I have been having some adventures in Windows 2012 R2 Deduplication and thought I would share my experiences here for others who might be working on similar migrations.  As a long term NetApp user it's been interesting getting to grips with something different.  The biggest change for me is the loss of the NAS functionality which means I need something to do that NAS role in Nimble world.  Step up Windows 2012 R2 and more importantly the deduplication feature.  Note that a lot of the information here is not unique to a Nimble experience.


So, background first

 

We are still in the process of migrating to Nimble, although now a significant portion of the data has been moved (thanks Storage vMotion).  The largest dataset was our file shares (previously serviced by the NetApp storage) to a new Windows 2012 R2 file server hosted on Nimble.  We are not using much in guest iSCSI as we have adopted Veeam as our backup tools, so it is much easier to service those disks as VMWare disks rather than direct attached Nimble disks (via iSCSI).  An area of weakness in my mind is the ability to get data from Nimble to tape etc.  Nimble to Nimble is incredibly easy and for those brave enough to ditch tape it's snapshotting is both efficient simple to configure.  For my environment Veeam was the most applicable replacement for NetApp's data protection products (SnapDrive, SnapManager, Snapmirror and Snapvault).  We moved from Snapmirror to tape to Veeam and repositories.  My hope is that Nimble improves in a few areas (specifically authentication and SnapDrive like features in NCM), but we are where we are and the performance of these boxes vastly outweighs any problems I have with the software stack.  I'm sure this stuff will come and when it does we will really be cooking on gas.


On to my migration.

 

The Process

 

I moved each Netapp file share to a new disk on a Windows 2012 R2 file server I created.  Each share was given a new disk (I'm still on ESX 5.1 so maximum disk size is limited to 2TB).  There was a lot of data (nearly 10TB), but I seeded it using Robocopy then did the final sync and the rest of the magic on a weekend.  Also as part of the migration I enabled Microsoft Deduplication feature.  I thought as Nimble didn’t have this feature it would be worth a go and we did see some significant savings.

 

Currently – Used disk space is 3.3TB

Saved – 5.4TB

Unoptimised – 9.6TB

 

Those are pretty good numbers.  Unfortunately they are not reflected in the Nimble used space.  Nimble reports 6.8TB used including savings for compression.  It's not the 9.6TB of RAW data, but also not the tidy 3.3TB Windows thinks it is using.

 

Remediation

 

It seems pretty clear that we are dealing with UNMAP here.  VMWare doesn’t support guest UNMAP (won’t pass through UNMAP requests directly to the storage from the guest) so the dirty blocks (pre-Deduplication) are being marked as used storage.  I’ve seen some information about ESX 6 having some capabilities for OS support UNMAP but I think they are being very careful because some arrays (not Nimble’s) can be saturated by such requests.  This left me a bit stuck as there is ~3TB out there being used which is effectively deletions (pre-Windows dedupe data).  I did some digging on the Nimble Connect forums as found some information regarding reclaim (sdelete and a powershell alternative).  It was very focused on the layout where Nimble disks are direct attached to the guest (or physical machine), but I thought I would give the reclaimer a quick spin on one of the smaller (but well serviced by deduplication) disks.

 

I believe there are some caveats here.

1.       No snapshots should be enabled on the Nimble volume (you will just end up with a big snapshot)

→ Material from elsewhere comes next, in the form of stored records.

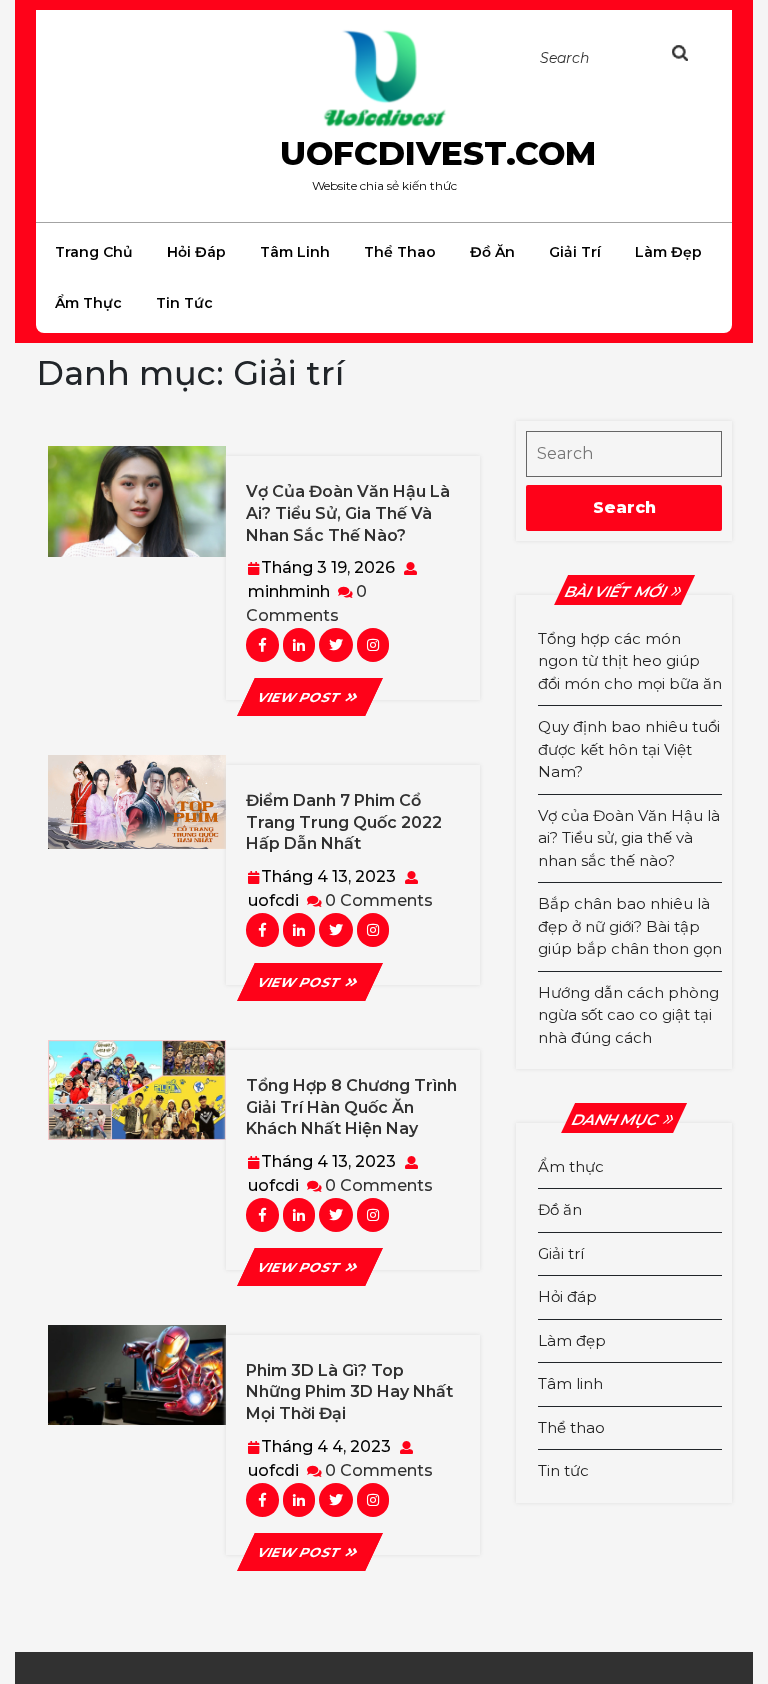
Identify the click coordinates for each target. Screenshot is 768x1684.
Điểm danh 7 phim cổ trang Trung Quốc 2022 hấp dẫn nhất (344, 822)
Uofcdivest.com (438, 153)
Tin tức (184, 303)
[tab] (691, 54)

2.       No VMWare snapshots should exist on the machine (same as above)

 

The space is coming back to me now as I guess the dirty blocks are being zeroed and Nimble is compressing it (lots of zeros compressed is probably a couple of zeros).  My hope is that I can get below 3.3TB used on the Nimble (3.3TB is the currently used disk space reported by Windows, so compression should be able to reduce this further).  Obviously I am running this as a one off operation so things can get dirty again from now on, but it should give me a clean base and a better correlation between OS used, Hypervisor used and Nimble used.


I finally managed to get down to 3.46TB used, pretty close to my 3.3TB target (I needed to add OS really so 3.3TB was optimistic).  There is something to note here though and that is that the compression for the volume holding all of this data is 1.04x.  That ratio is poor and I think Windows 2012 R2 Deduplication is a lie, it certainly looks like they are compressing this stuff too (not just deduplication).  Still, the results are good and far beyond what NetApp Deduplication gave me (although I didn't use compression there).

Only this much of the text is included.